The biggest example of soil pollution is on the man-made island near Toyosu where Tokyo Gas once had a factory. Highly concentrated chemical substances were detected in the soil on the planned site for the new Tsukiji Fish Market. Smaller cases of contamination can be found in various sites. This led to a rapid expansion of the soil-decontamination industry from 1998.
When buying or selling land that has been identified as a potentially contaminated area, the sales contract must specify this.
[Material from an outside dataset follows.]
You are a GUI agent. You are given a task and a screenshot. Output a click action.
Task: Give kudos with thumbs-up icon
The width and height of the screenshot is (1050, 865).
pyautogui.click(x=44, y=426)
However, not all areas have been identified so it is recommended that the purchaser undertakes their own soil tests prior to purchase.
Landfill from the Tohoku Disaster
From November 8, 2011, Tokyo City began accepting rubble from the Tohoku disaster. This rubble will be processed at various incinerating plants in Tokyo and, provided it is under the imposed radiation levels, will be used as landfill to create new man-made islands Tokyo Bay. Cesium levels will be measured twice – once before it leaves the depot in the Tohoku region, and once when it arrives in Tokyo. If the levels are below 8,000 becquerel per kilogram, it will be disposed of in the Chuo Breakwater Island in Tokyo Bay (a new island just south of Odaiba). Tokyo will be accepting 500,000 tons of rubble from Iwate and Miyagi Prefectures until the end of 2013.